__Prompt__
Please copy each line below that contains the word "HAVE".

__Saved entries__

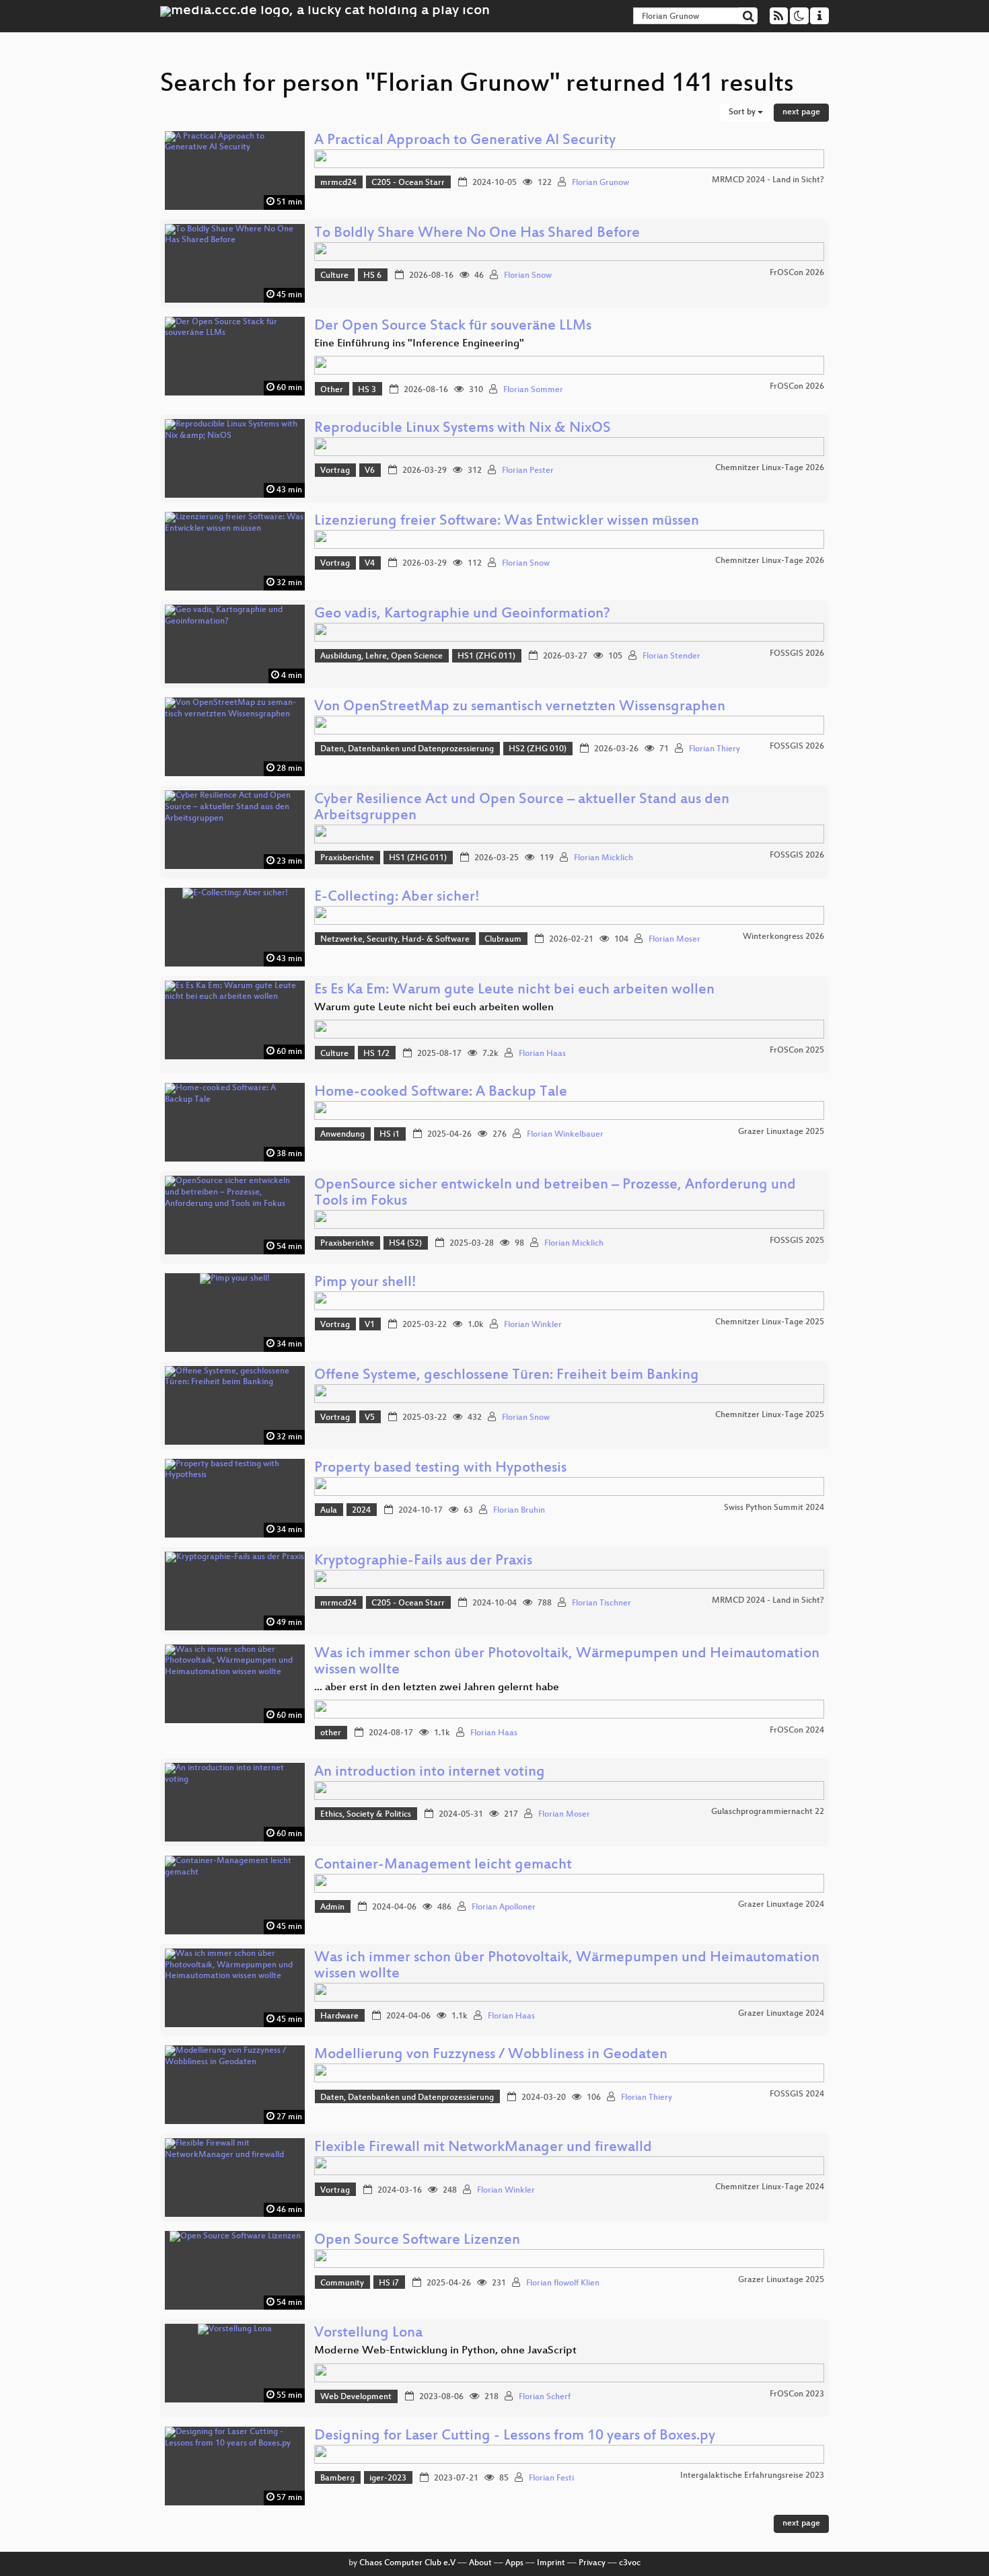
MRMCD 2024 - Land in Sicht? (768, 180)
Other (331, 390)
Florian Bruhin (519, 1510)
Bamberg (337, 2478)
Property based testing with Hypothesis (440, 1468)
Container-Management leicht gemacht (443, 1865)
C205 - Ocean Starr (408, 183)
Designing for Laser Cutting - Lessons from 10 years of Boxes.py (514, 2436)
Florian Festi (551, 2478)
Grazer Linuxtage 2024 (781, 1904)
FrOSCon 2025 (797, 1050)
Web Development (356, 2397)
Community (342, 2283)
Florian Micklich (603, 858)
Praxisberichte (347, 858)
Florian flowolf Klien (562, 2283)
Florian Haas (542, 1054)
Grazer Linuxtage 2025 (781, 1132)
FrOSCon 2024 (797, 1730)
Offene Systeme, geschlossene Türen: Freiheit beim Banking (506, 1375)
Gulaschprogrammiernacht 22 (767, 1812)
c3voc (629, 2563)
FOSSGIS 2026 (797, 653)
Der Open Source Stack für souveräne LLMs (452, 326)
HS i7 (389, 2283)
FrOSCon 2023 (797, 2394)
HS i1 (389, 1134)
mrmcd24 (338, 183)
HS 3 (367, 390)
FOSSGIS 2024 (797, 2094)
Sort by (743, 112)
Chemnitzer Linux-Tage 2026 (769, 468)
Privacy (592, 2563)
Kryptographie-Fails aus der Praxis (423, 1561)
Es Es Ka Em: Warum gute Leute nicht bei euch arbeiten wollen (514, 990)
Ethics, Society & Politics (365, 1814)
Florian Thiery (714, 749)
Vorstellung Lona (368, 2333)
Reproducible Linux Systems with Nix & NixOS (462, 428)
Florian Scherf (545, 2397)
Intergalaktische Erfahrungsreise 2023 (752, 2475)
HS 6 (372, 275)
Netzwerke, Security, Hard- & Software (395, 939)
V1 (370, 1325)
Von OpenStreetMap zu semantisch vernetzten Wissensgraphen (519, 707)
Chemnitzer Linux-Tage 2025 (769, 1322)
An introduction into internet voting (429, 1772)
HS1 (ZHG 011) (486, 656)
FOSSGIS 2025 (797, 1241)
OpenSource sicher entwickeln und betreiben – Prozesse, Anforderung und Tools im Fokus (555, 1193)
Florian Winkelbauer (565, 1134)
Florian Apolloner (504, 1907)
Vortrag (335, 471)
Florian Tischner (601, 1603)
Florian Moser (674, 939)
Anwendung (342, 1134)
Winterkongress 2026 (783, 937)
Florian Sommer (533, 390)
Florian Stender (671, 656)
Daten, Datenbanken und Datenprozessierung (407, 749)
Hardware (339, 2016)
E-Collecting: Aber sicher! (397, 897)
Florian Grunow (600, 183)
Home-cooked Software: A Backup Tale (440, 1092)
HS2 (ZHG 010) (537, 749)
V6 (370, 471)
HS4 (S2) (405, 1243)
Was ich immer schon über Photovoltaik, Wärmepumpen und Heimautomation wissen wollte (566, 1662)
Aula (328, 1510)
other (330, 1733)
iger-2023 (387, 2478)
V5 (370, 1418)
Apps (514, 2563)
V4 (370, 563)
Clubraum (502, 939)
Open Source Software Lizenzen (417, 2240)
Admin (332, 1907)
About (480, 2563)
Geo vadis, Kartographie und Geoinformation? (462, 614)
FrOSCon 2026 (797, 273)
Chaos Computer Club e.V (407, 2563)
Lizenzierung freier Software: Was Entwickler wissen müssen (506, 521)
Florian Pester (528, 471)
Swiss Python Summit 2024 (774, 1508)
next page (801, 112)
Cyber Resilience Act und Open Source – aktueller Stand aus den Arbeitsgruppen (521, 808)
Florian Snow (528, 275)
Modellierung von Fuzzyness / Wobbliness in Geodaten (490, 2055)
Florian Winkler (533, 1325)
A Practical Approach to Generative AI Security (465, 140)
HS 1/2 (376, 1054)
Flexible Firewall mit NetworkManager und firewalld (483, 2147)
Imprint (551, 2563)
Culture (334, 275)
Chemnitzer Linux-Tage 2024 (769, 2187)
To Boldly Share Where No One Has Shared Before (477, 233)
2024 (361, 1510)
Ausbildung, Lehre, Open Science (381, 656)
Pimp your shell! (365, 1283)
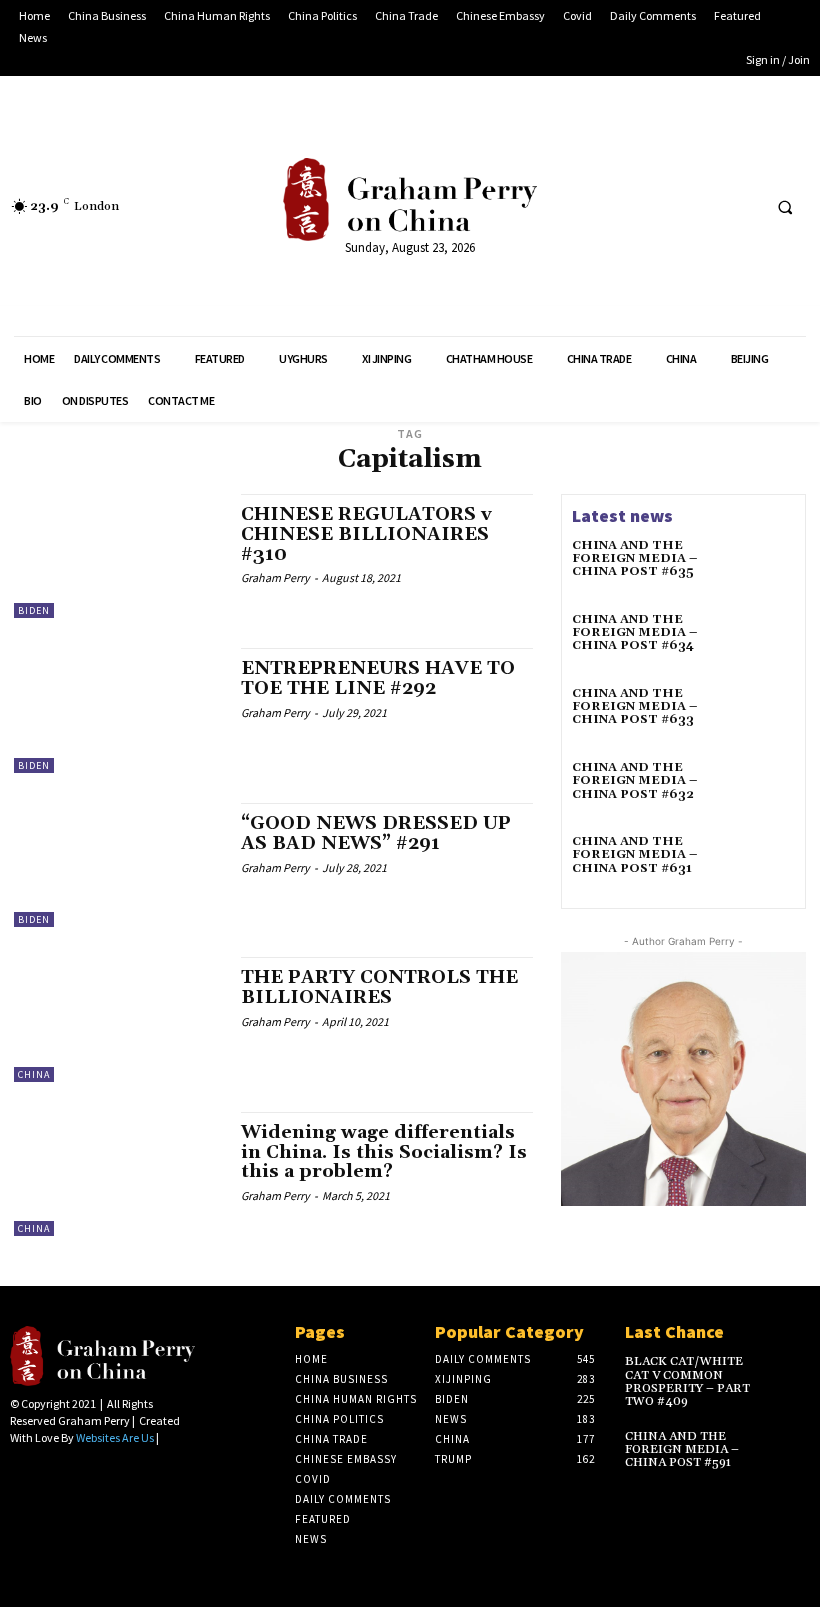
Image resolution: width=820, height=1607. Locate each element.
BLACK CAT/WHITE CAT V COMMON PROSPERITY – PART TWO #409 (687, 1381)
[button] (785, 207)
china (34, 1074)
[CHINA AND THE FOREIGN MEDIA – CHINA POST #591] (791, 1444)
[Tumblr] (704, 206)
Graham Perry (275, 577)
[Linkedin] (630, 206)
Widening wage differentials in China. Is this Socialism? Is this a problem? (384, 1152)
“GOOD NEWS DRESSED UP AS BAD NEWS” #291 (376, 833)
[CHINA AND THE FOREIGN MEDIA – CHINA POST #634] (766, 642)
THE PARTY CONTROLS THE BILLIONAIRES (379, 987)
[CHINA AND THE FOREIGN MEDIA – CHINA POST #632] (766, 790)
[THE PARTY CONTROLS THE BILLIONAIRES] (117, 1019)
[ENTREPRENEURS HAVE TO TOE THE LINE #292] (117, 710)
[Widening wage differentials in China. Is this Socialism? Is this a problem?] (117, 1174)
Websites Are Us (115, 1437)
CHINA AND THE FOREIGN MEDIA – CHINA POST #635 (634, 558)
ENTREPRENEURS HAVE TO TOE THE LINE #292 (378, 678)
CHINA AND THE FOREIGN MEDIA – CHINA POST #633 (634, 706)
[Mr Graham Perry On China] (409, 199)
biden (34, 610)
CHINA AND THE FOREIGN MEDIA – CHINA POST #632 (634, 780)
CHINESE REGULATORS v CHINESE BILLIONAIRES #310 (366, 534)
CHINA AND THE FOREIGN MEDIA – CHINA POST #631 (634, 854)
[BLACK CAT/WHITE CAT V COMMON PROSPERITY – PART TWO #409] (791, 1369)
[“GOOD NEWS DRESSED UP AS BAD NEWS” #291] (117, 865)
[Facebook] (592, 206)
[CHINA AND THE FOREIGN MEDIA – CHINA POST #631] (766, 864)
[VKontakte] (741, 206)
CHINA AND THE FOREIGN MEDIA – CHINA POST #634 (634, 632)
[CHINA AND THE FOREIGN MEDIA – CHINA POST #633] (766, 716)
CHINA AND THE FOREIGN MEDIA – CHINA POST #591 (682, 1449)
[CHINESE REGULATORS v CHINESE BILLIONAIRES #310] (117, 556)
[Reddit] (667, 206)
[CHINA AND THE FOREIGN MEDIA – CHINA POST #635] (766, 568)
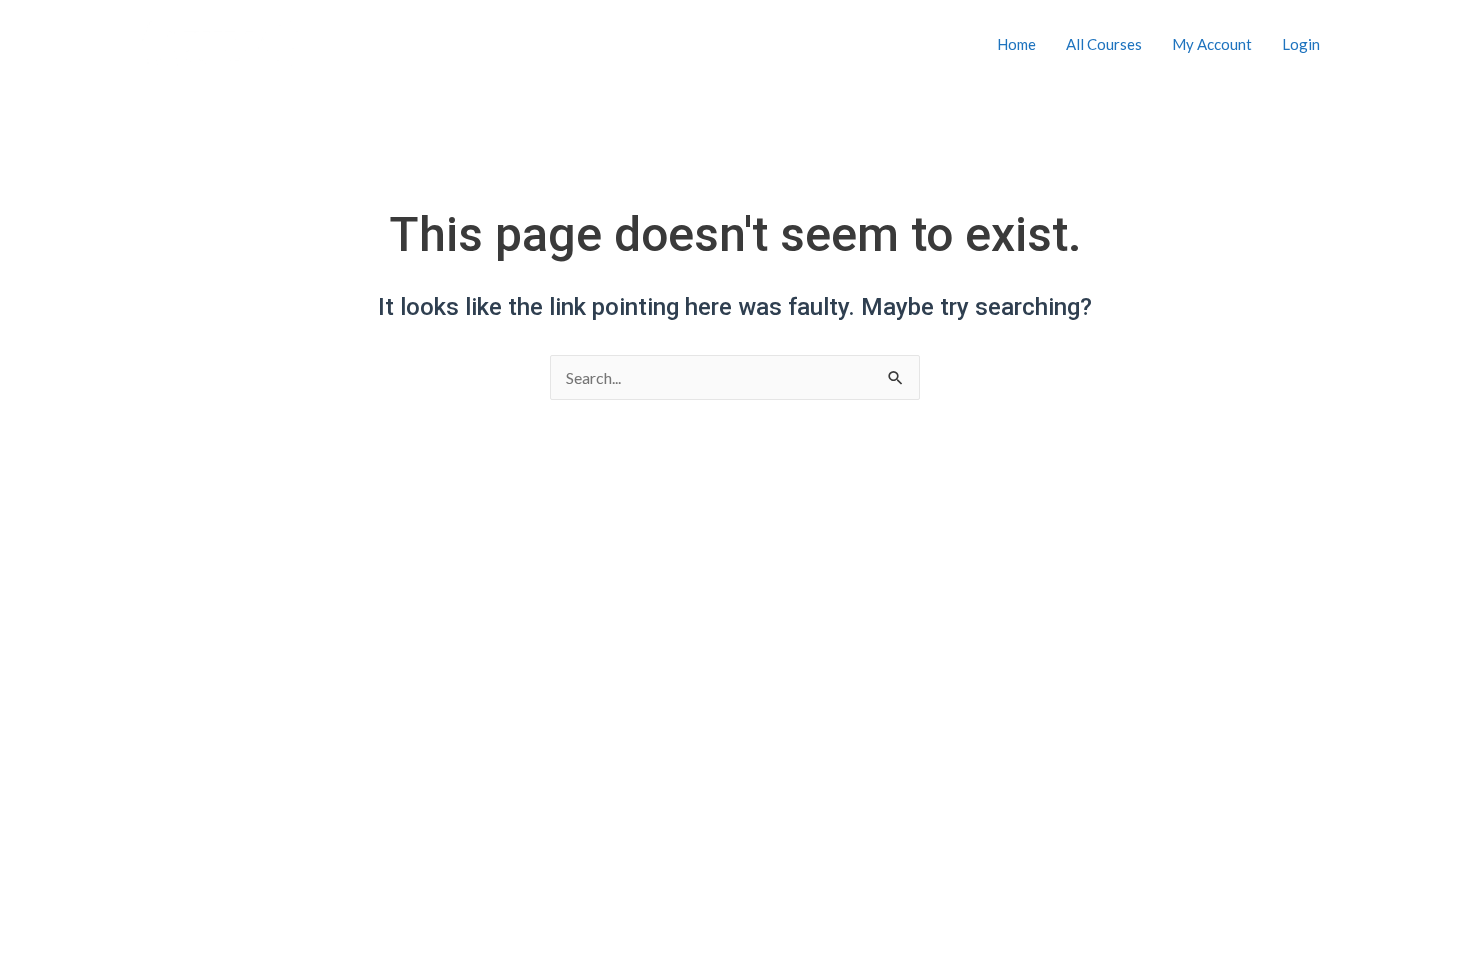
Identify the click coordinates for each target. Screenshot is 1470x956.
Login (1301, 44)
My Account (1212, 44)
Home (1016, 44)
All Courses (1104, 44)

__Solution__
[ENTREPRENEURS HAVE TO TOE THE LINE #292] (117, 710)
ENTREPRENEURS HAVE TO TOE THE LINE #292 (378, 678)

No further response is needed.